Contact Judy on her website: or on Facebook at Judy Gumbo Albert and Yippie Girl.

{ 5 comments… read them below or add one }

Merimee Moffitt April 21, 2013

Hi Judy, I enjoyed your blog post–both memoir and writing savvy included. I’m looking forward to you narravtive “Bugged” and your memoir. I don’t know if I have that straight but I have a date with my husband in a few mins so will have to get back to you. Carry on the good work–seems you’ve learned how to write really well.

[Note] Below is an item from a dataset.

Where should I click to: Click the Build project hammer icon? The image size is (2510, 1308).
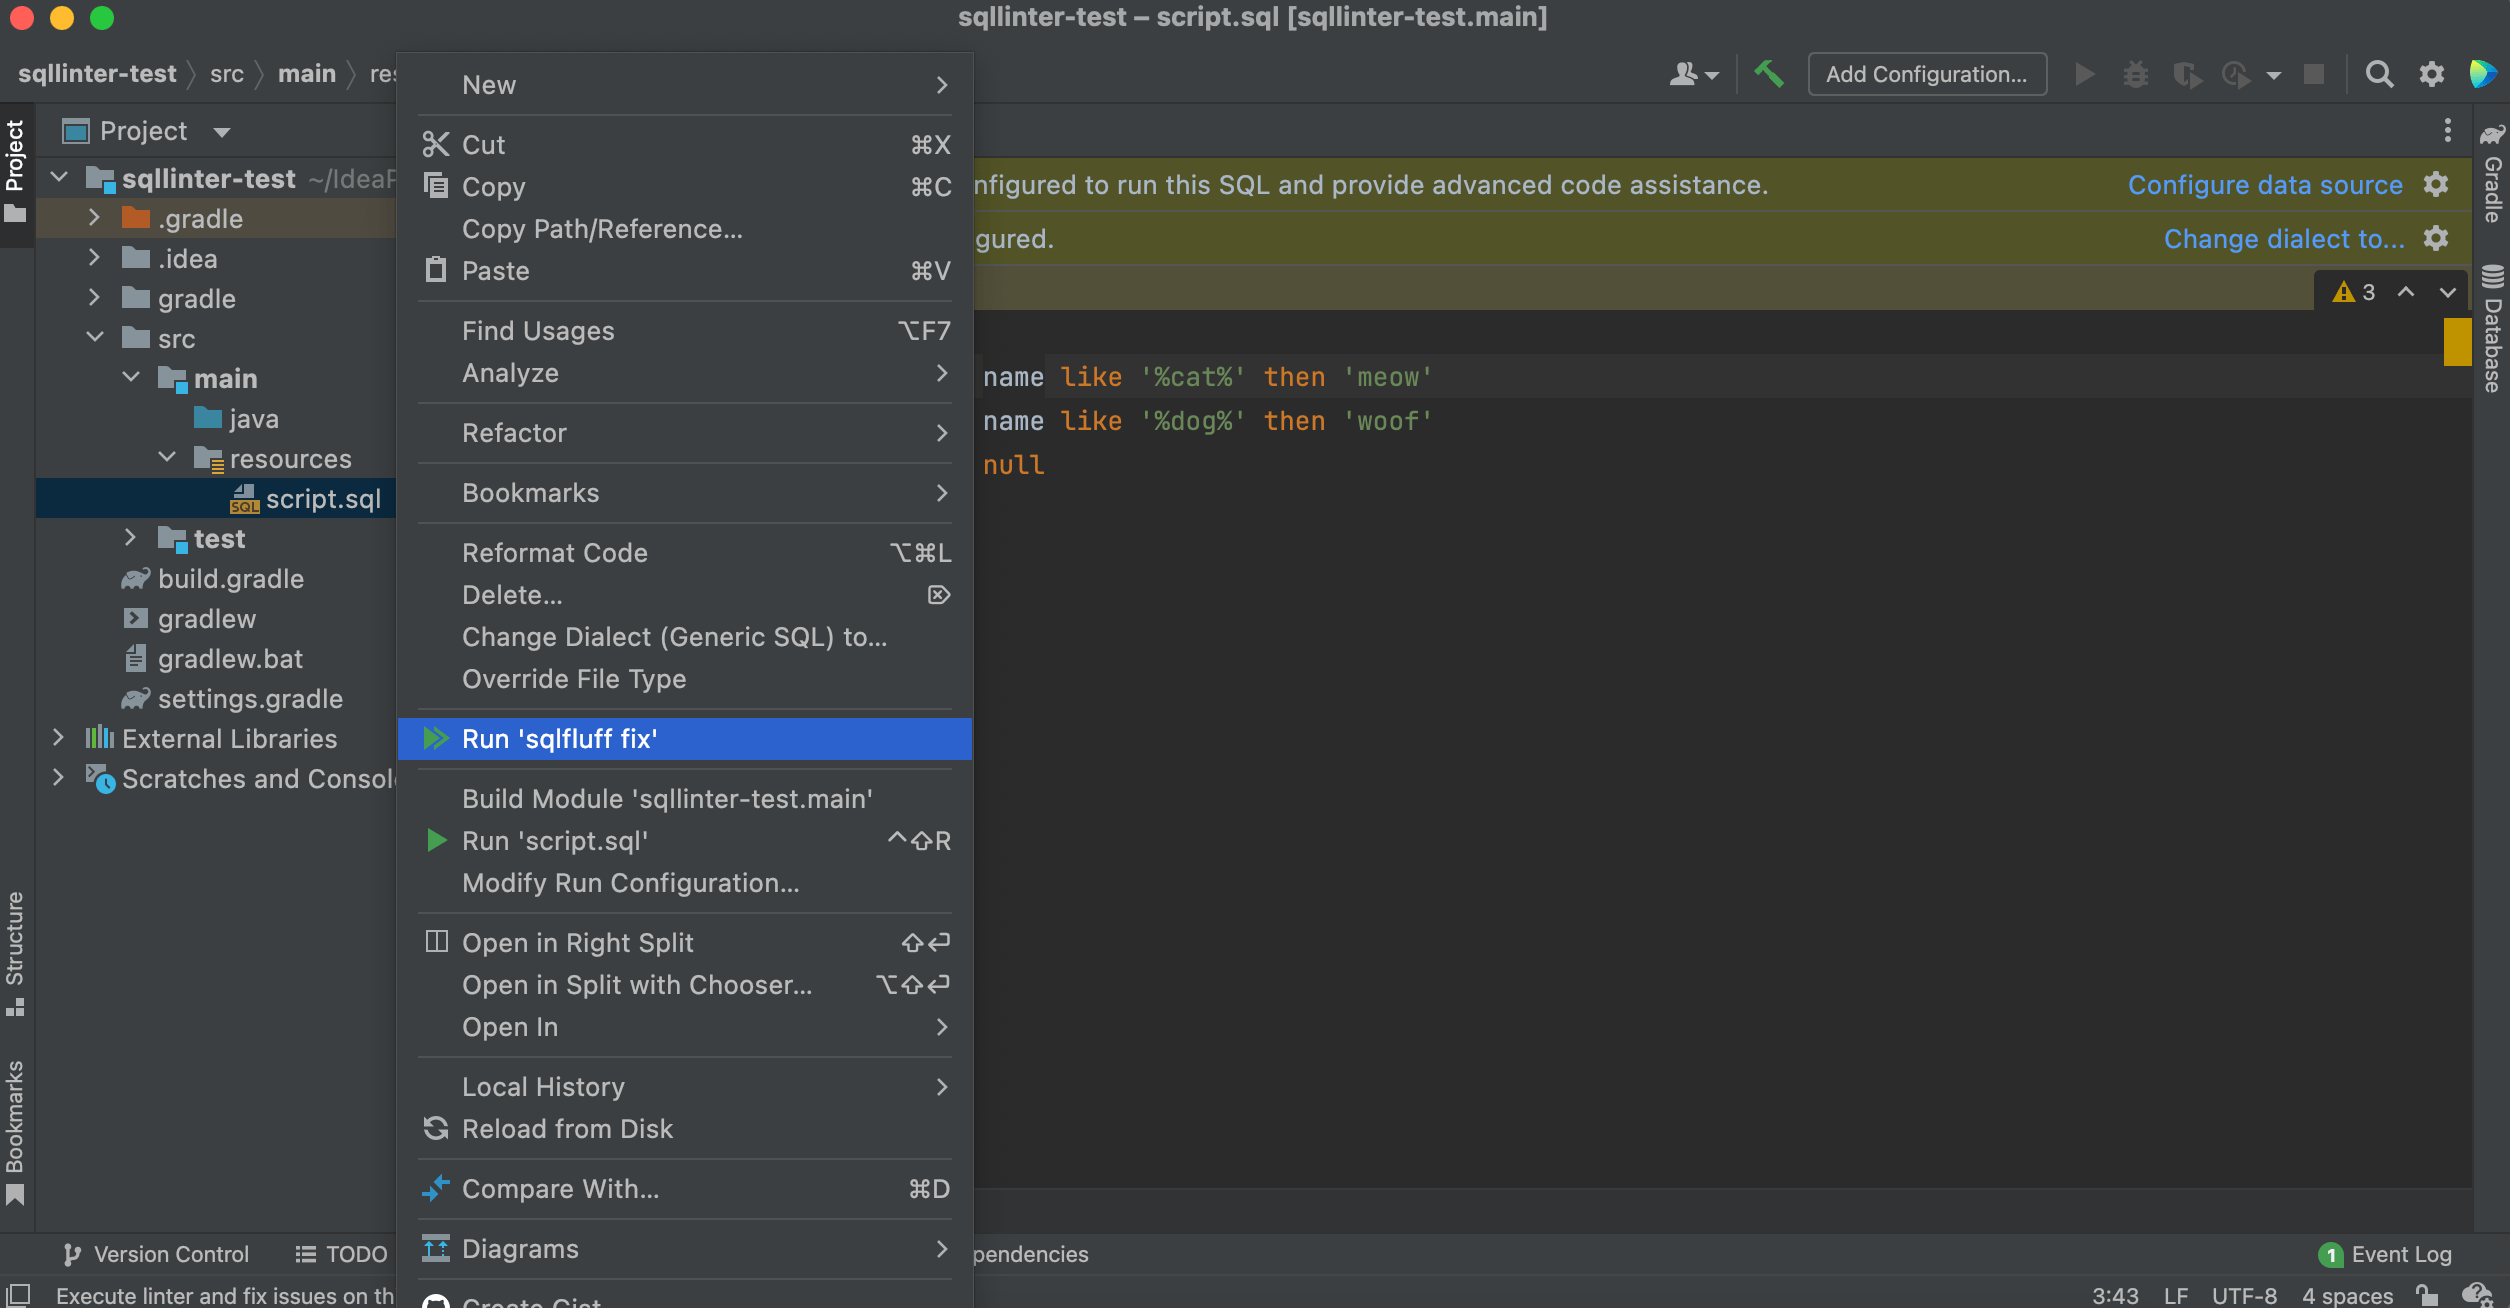point(1769,74)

Judy Gumbo Albert April 23, 2013

Thank you Merimee. As we used to say freedom (now writing) is a constant struggle. Power to us! Judy


sara etgen-baker April 22, 2013

Judy–I found your post intriguing and look forward to reading your piece when it appears in the upcoming anthology. You’ve had an adventurous life. Your ability to risk and regroup inspires me. I’ve been focusing on memoirs for about three years now. Like you, I didn’t have a clue as to what to do. I just began writing and learned so much along the way not only about the writing process but also about myself. Wishing you the best, Sara Etgen-Baker


Judy Gumbo Albert April 23, 2013

Thank you Sara. You are exactly right. By writing, we learn about the process and ourselves. Power to us! Judy


julie royce April 30, 2013

So many hooks that I’m anxiously awaiting the story. As different as I am sure each of the stories will be, there is that common thread: we all lived through and survived the 60s and 70s. I can relate to your struggle to learn the conventions of writing. I still wage war with the adjectives and adverbs.